| 给定数据 |
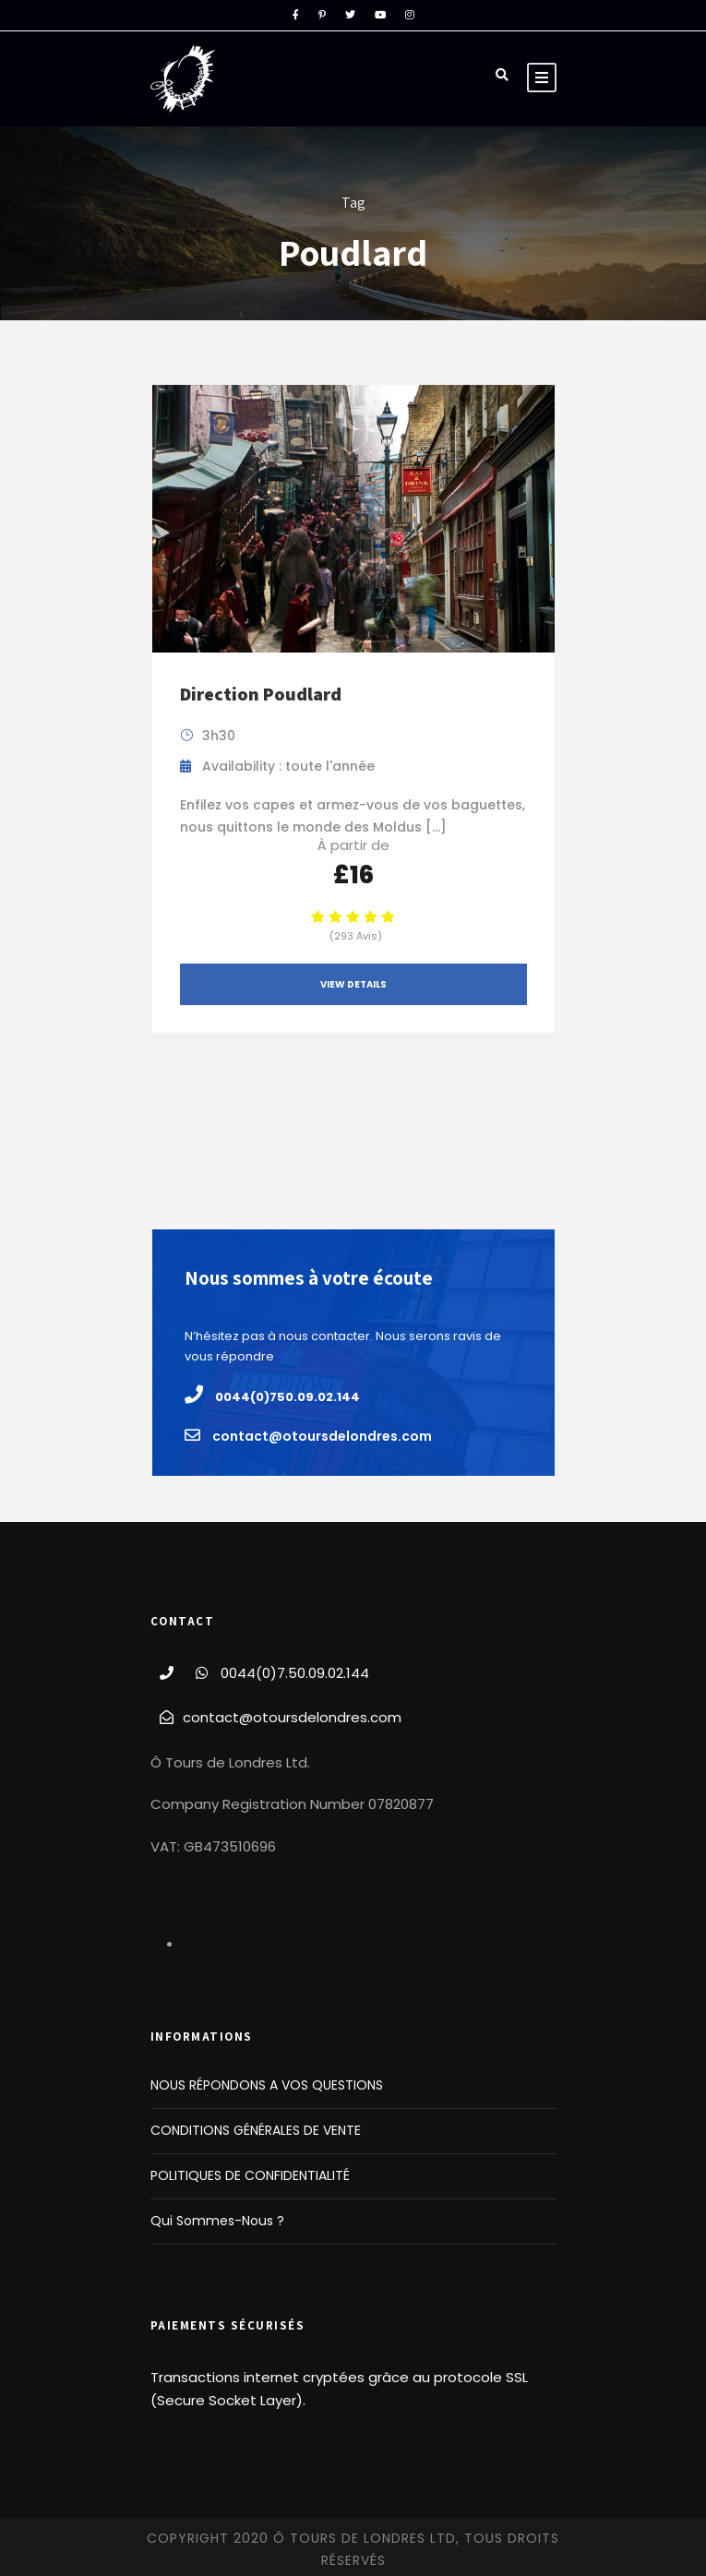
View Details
---
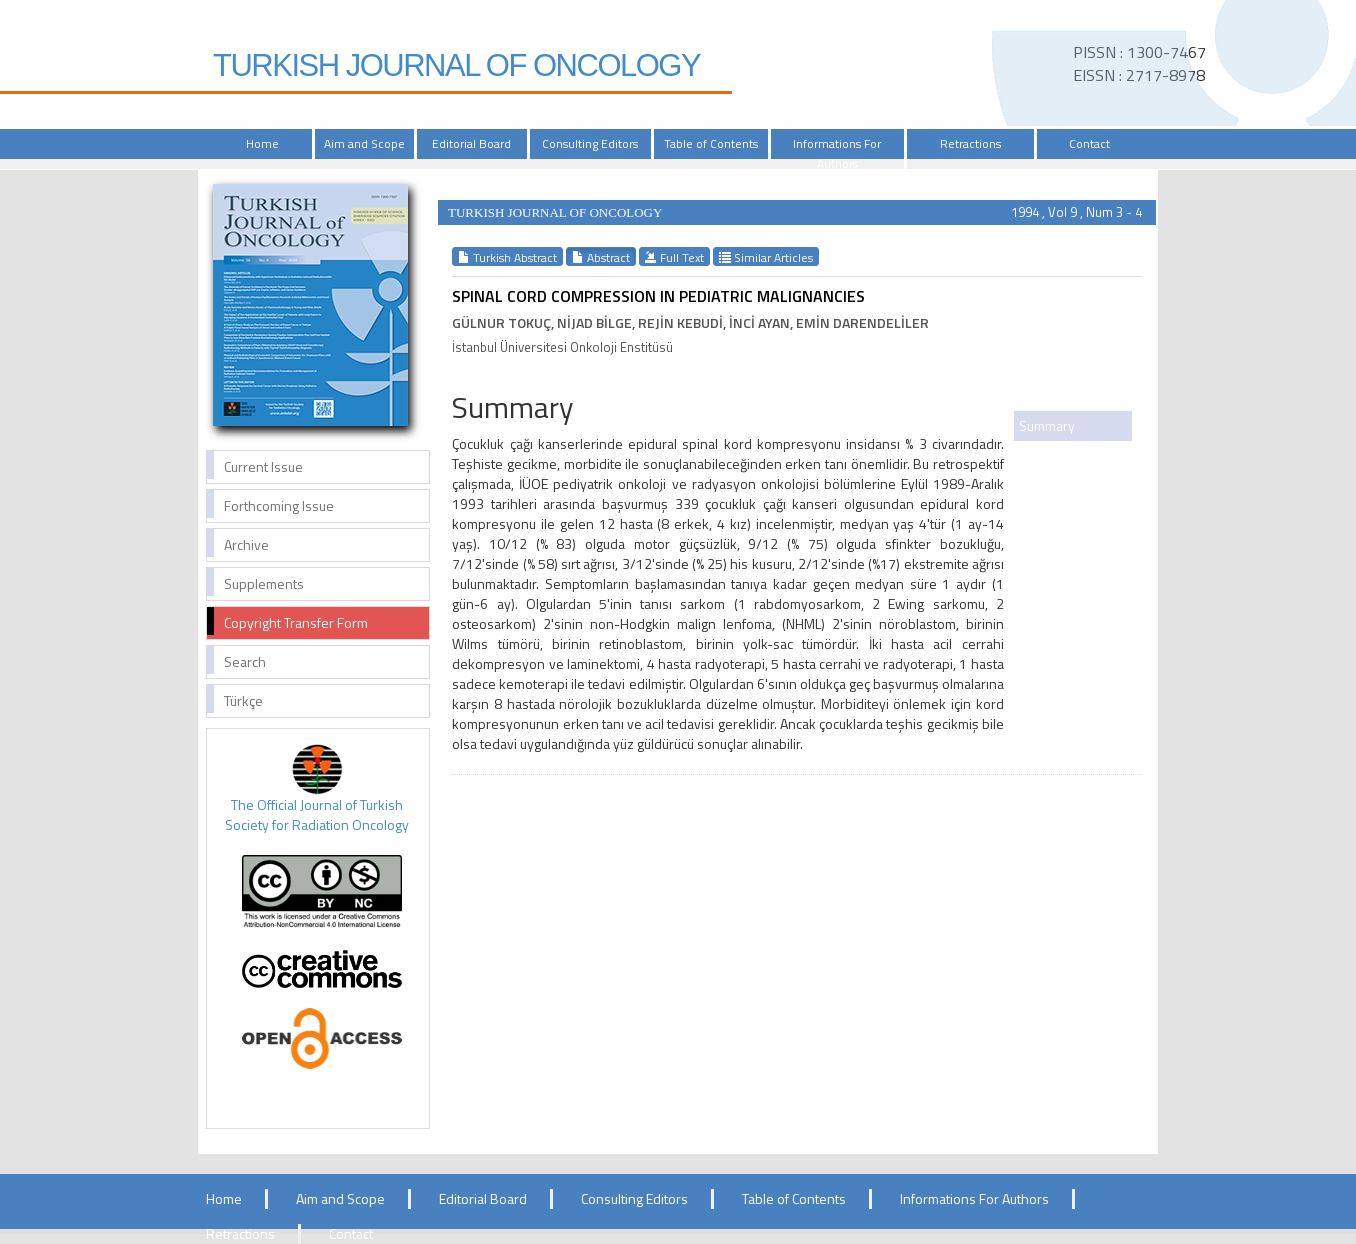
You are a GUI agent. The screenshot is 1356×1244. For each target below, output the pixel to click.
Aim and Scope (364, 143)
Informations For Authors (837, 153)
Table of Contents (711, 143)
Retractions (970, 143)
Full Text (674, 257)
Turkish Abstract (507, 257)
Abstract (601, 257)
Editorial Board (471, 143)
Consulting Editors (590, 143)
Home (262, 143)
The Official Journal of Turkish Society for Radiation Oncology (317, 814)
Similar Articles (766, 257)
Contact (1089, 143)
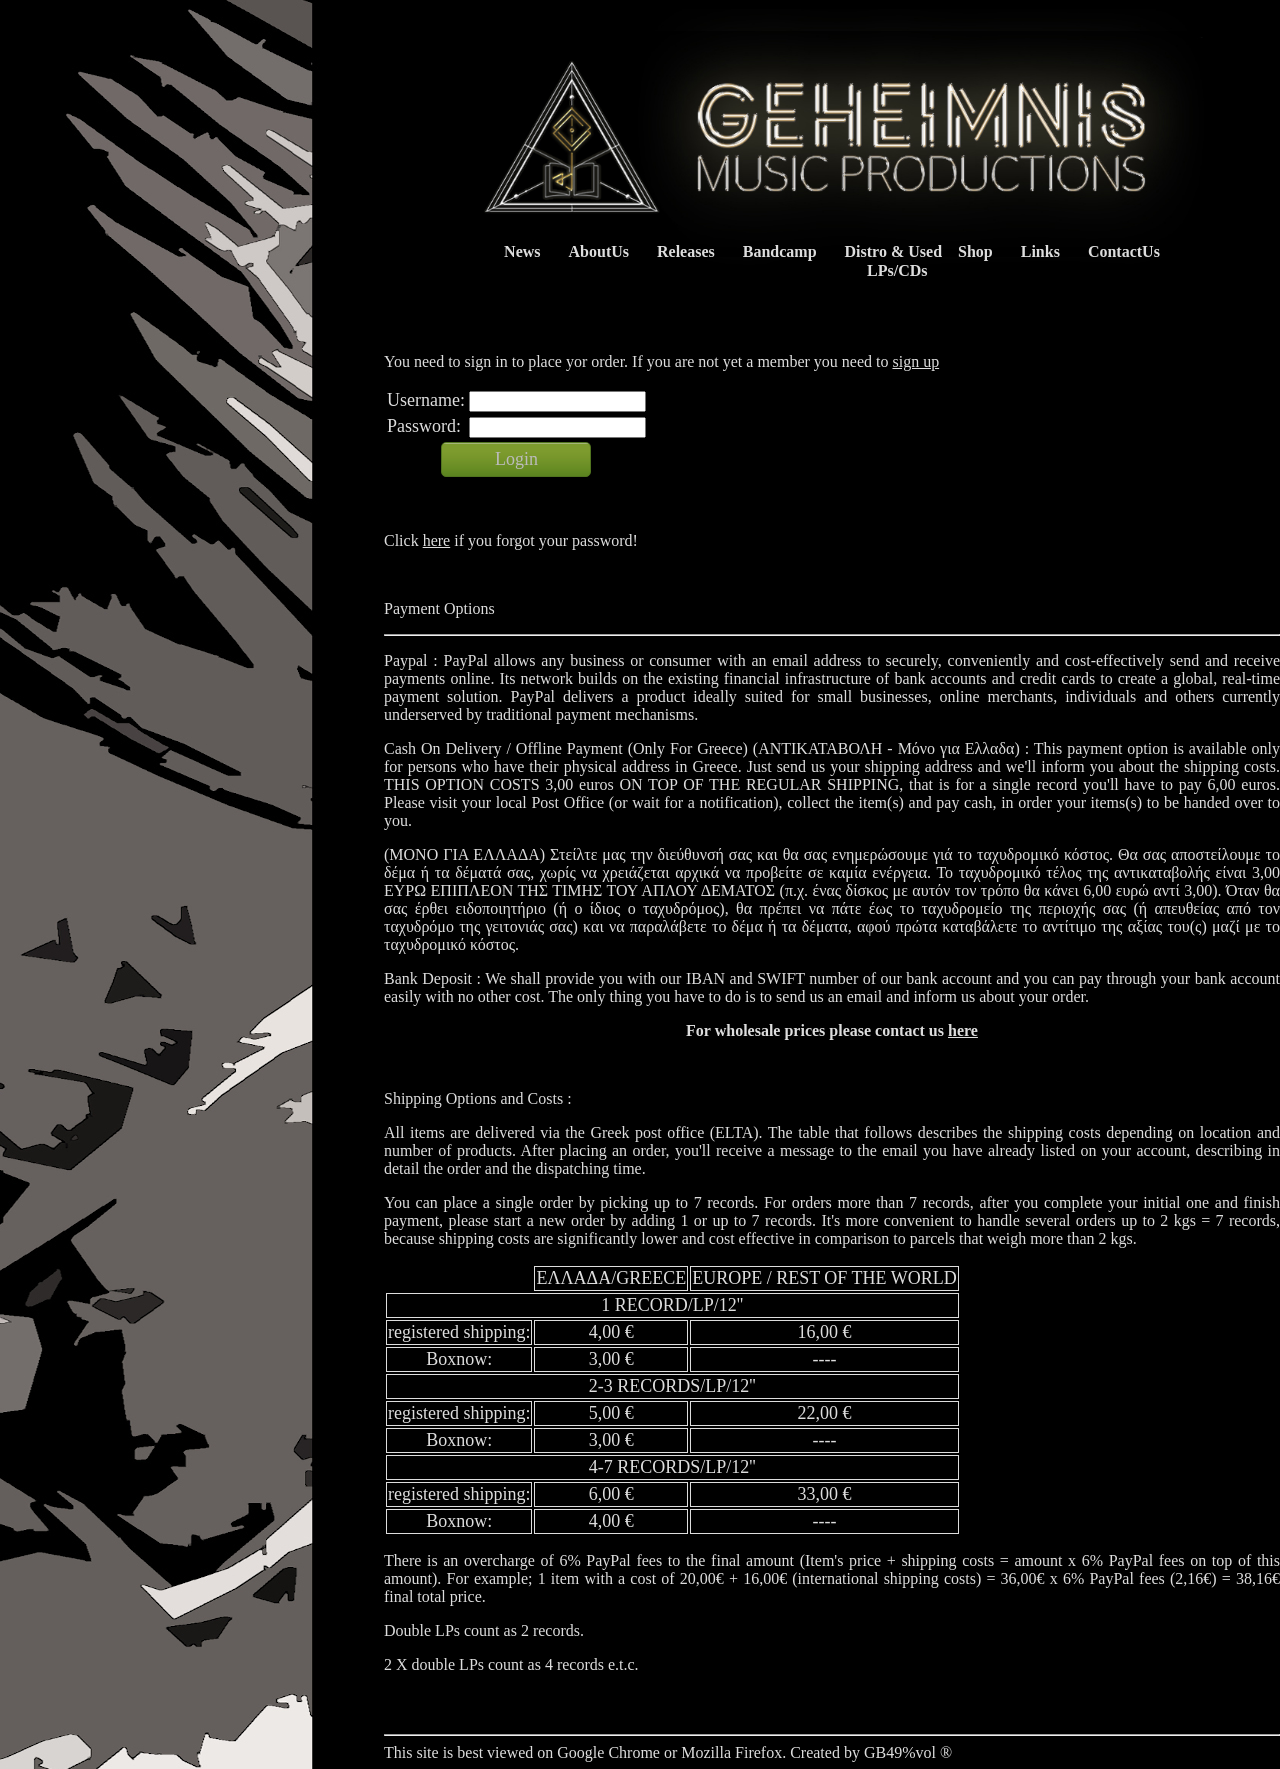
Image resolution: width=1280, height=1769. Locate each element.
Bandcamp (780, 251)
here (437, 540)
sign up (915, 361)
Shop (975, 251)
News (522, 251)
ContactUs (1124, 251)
...
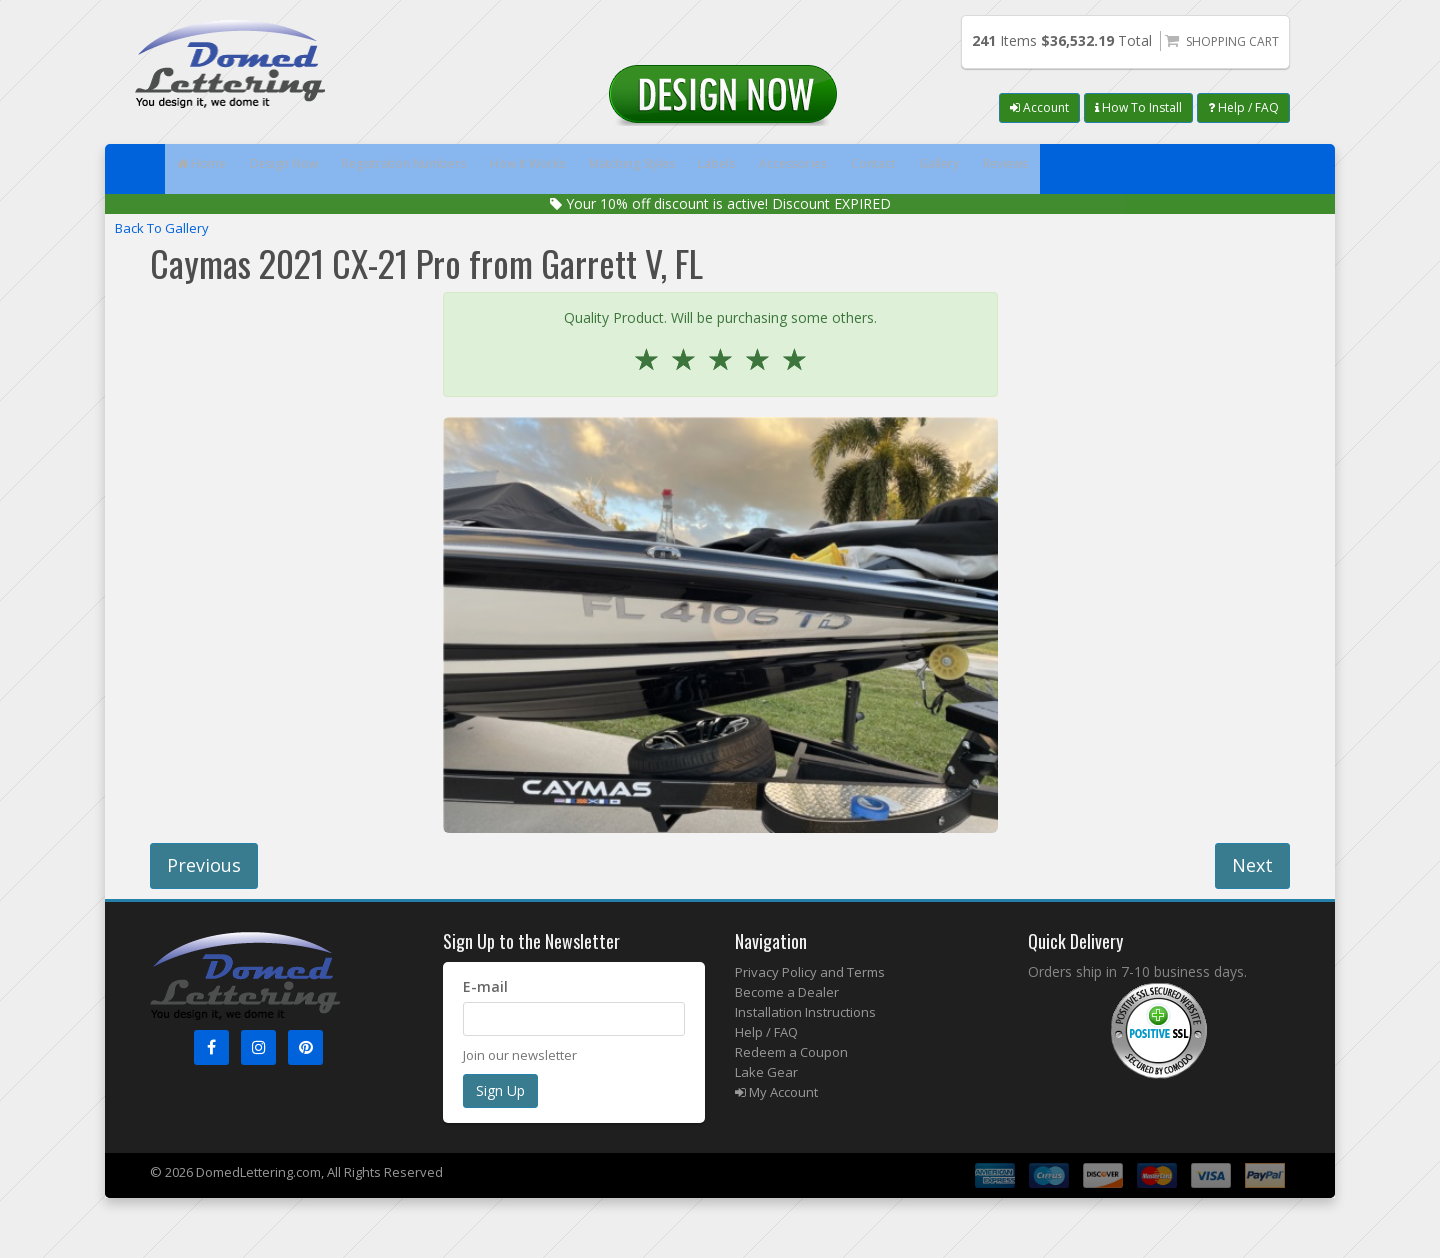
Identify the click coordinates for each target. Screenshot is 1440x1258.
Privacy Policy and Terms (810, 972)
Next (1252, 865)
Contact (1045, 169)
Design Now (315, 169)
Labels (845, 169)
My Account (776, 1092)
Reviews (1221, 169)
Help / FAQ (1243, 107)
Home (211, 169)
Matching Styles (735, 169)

| 题目要求 |
把从含“Next (1252, 865)”的那一行开始、到含“Matching Styles (735, 169)”的那一行结束的各行（首尾两行均包括在内）改写成 JSON 字符串列表，每行对应一个字符串，空行略去。

| 参考解答 |
[
  "Next (1252, 865)",
  "Contact (1045, 169)",
  "Design Now (315, 169)",
  "Labels (845, 169)",
  "My Account (776, 1092)",
  "Reviews (1221, 169)",
  "Help / FAQ (1243, 107)",
  "Home (211, 169)",
  "Matching Styles (735, 169)"
]